I need to find Maclaurin series for $(\sin(x^3))^{1/3} $
My attempt:
I found first derivative. $f '(x) = \frac{(x^2 \cdot \cos x^3)}{(\sin x^3)^{2/3}}$. Hence, $f'(0)$ does not exists and there is no Maclaurin series for the function above. Nevertheless, this is incorrect answer.

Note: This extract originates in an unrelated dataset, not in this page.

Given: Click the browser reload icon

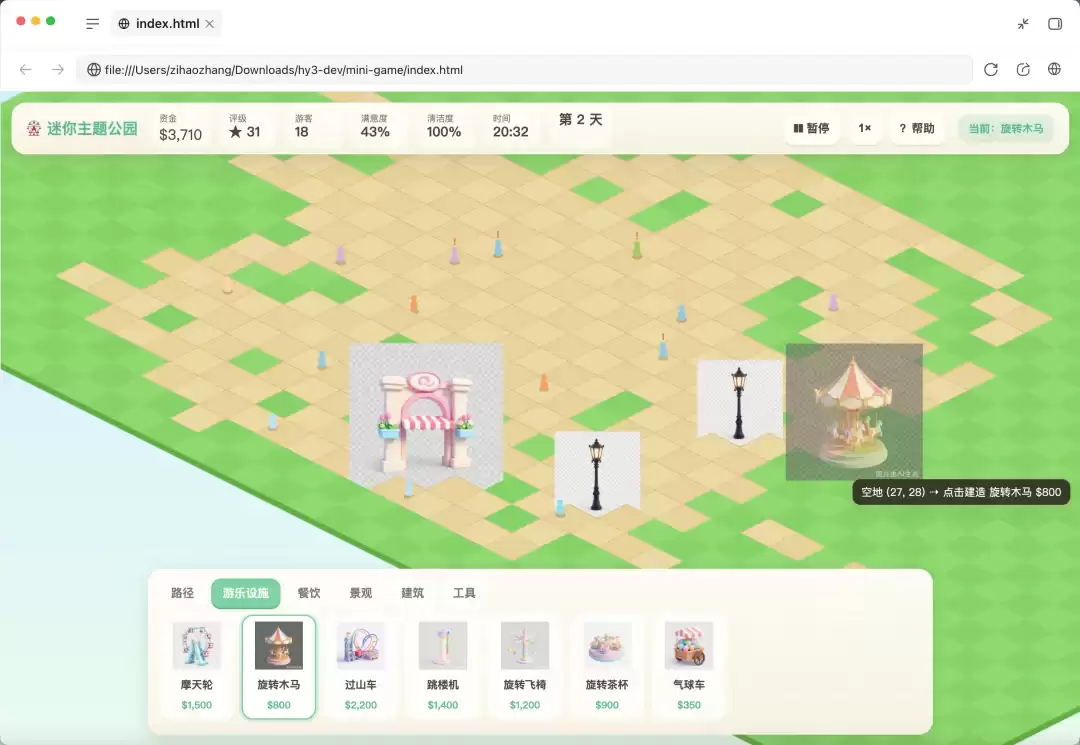Looking at the screenshot, I should click(990, 70).
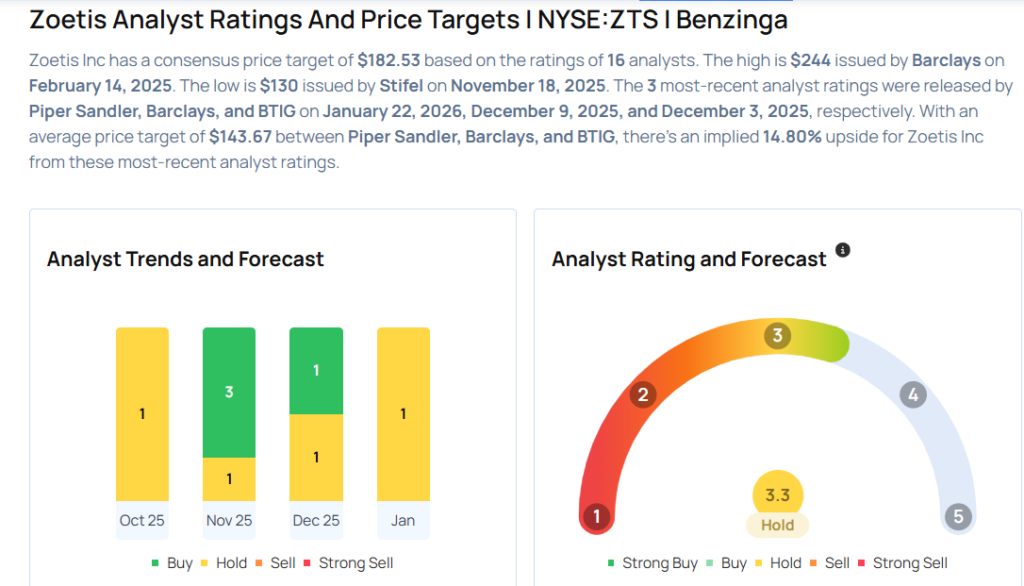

By the way, I saw the same question on this forum, but the answer doesn't solve my problem
Best Answer
In order to find the Maclaurin series of $(\sin(x^3))^{1/3}$ at $x=0$ up to to $x^{13}$, it is better not to compute it by using the definition. Instead, I suggest to start with the series of $\sin(x^3)$,
$$\sin(x^3)=x^3-\frac{x^9}{3!}+\frac{x^{15}}{5!}+O(x^{21}).$$ It follows that $$(\sin(x^3))^{1/3}=\left(x^3-\frac{x^9}{3!}+\frac{x^{15}}{5!}+O(x^{21})\right)^{1/3}= x\left(1-\frac{x^6}{3!}+\frac{x^{12}}{5!}+O(x^{18})\right)^{1/3}.$$ Now use the expansion $(1+t)^{1/3}=1+\frac{t}{3}-\frac{t^2}{9}+O(t^3)$ and finish the job.
P.S. It turns out that the first derivative at $0$ exists and $$f'(0)=\lim_{x\to 0}\frac{f(x)-f(0)}{x-0}=\lim_{x\to 0}\frac{(\sin(x^3))^{1/3}}{x}=1.$$